I wrote a novel in 2007 based on a trip I took to Peru in 2002. The country had intrigued me; emerging from a revolution that had recently ended and that still showed traces in bombed-out buildings, the underlying vein of poverty that intruded despite the bright colours of the clothes and ponchos worn by locals, the daunting heights of the Andes and the threat of altitude sickness that lurked with every painful step along the rugged Inca trail, and the magnificent ruin that awaited us at the end of the road: Machu Picchu. There were unpleasant sights too: favelas that encroached on historic ruins, one civilization threatening another even in the 21st century, like the Inca had done with their predecessors, or the Spanish with the Inca later on; traffic chaos resulting from urban drift and from traffic signals that were rarely obeyed; pickpockets in the Plazas de Armas in the major cities. An interesting country in which to set a novel, and I did.

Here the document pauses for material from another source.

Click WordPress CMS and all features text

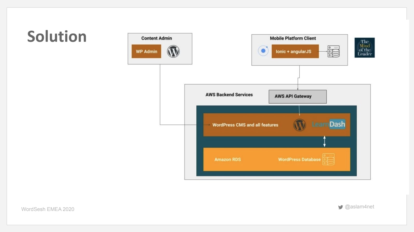(x=245, y=125)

My novel languished for years, enduring several critical beta readers and many re-writes, biding its time to be born. And that time arrived when it was finally selected for publication in the fall of 2015. Wondering whether my image of the country still held true, I returned to Peru last month for some final fact-checking. I’m glad I did.
Gone were the green-uniformed money changers who hung about the streets of the capital, gone too were their counterparts, prostitutes looking for a gringo tourist, to relieve him of his stress and his newly exchanged Sol. Gone were the bombed-out buildings, replaced by a condo-construction frenzy to accommodate a burgeoning middle class. Even my former hotel was boarded up and slated for demolition to make way for a more modern building. New parks and stadiums had sprung up, and there were traffic policewomen (women were considered more honest than men) to supplement enforcement at road intersections. And yet there was still the “donkey belly sky” over Lima, the traffic was denser, and the politics looser, but the crowds walked with a more confident step as 75% of the Limenos (residents of Lima) were now entrepreneurs, and the poverty ridden class had shrunk from 75% to 25% . A mining boom and better relationships with developed nations were being attributed to the economic uptick that had begun in 2005, and, despite one-off slumps, showed no signs of abating.
In the Andes, a similar building boom was underway. Cusco had doubled in size with new construction climbing the walls of the valley of the former Inca capital. The smattering of shacks on either side of a railway line that had been the gateway to Machu Picchu, Aguas Calientes, was now spreading out in all directions, around the swollen Urubamba River. Towns along the Sacred Valley were littered with similar works-in-progress: buildings with their second or third floors incomplete. Considering that the Inca took over a hundred years to complete some of their structures by quarrying large stones and interlocking them through feats of great strength and patience, this state of incompleteness in the modern Peru looked appropriate. At least, the modern Peruvians were extending existing dwellings and not stamping out the old in favour of the new as their Inca and Spanish predecessors had done to assert that “Might was Right.”
And as for my novel, it will remain rooted in the Old Peru with only some details corrected in light of my recent fact-checking. Like the Inca story, it will be a part of the history that Peru needs to preserve as it rushes headlong into progress with other developing nations, as if grabbing for lost time. And yet the timelessness of its old story is the most endearing attraction and the mark of character of that country in a world that is moving towards homogeneity in this era of global sameness.